[Records contained in a dataset]

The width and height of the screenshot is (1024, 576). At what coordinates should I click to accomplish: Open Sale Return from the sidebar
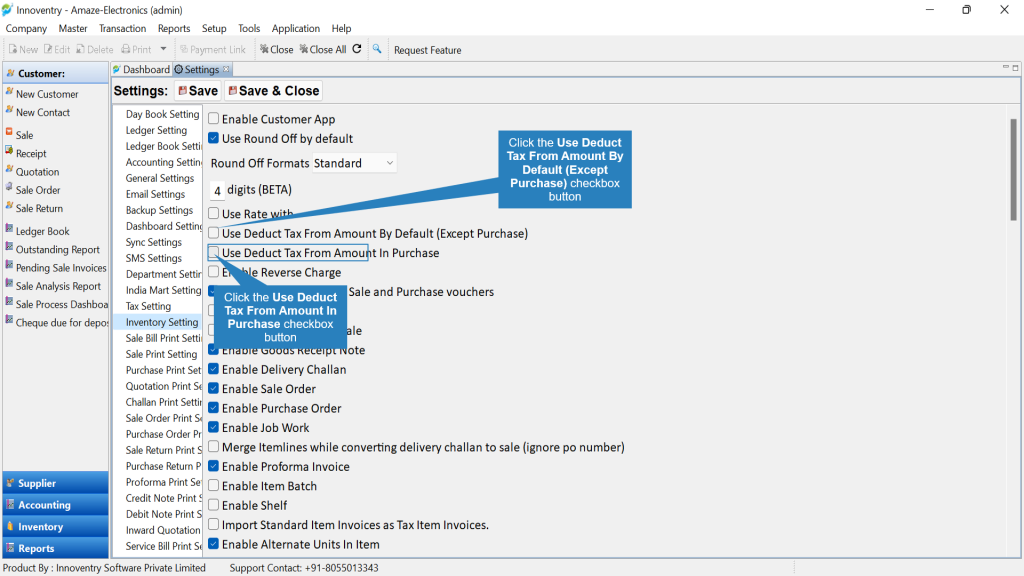click(39, 208)
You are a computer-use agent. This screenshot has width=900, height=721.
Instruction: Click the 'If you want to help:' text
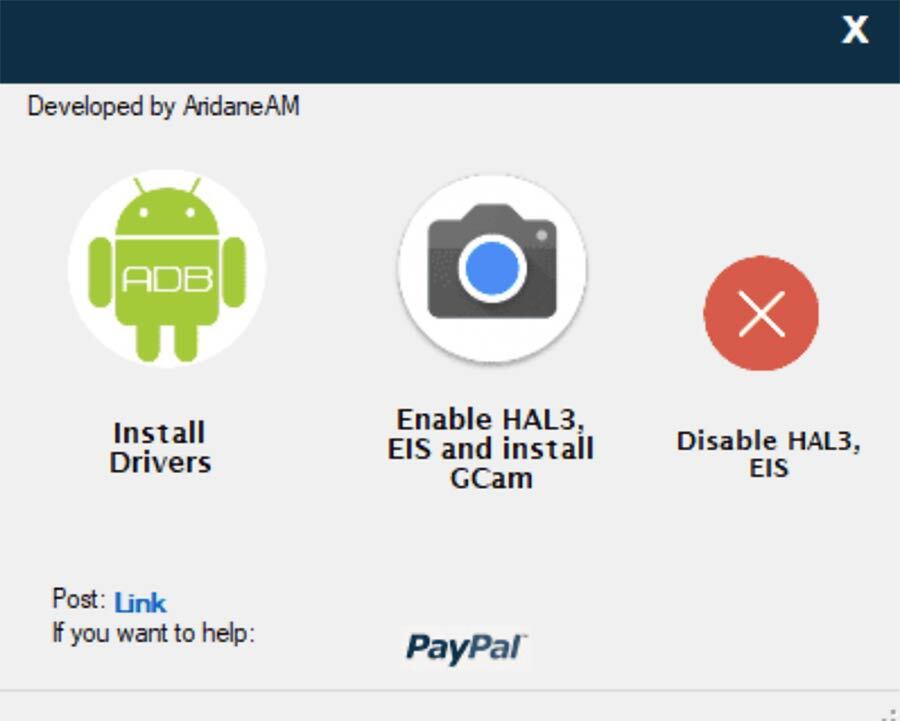tap(153, 633)
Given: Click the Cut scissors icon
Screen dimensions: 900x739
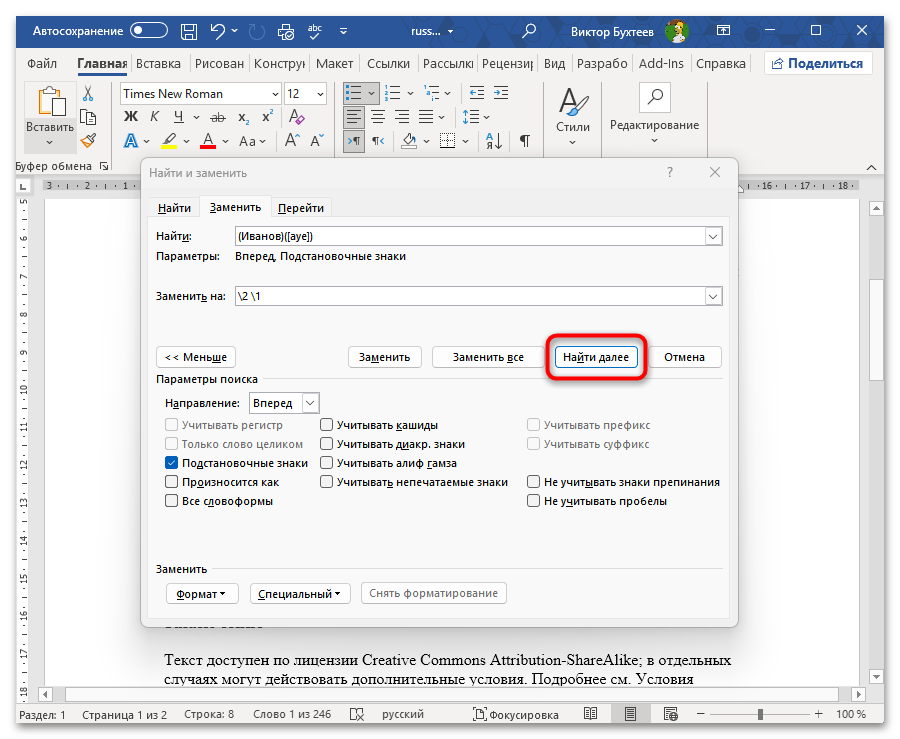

HOW TO COMPLETE THIS TASK →
Print the records again exactly, pictures excluded.

TASK OUTPUT →
The width and height of the screenshot is (1024, 576). At what coordinates should I click to accomplish: Open Sale Return from the sidebar
click(39, 208)
You are a computer-use agent. This screenshot has width=900, height=721.
Instruction: Click the 'If you want to help:' text
tap(153, 633)
Given: Click the Cut scissors icon
Screen dimensions: 900x739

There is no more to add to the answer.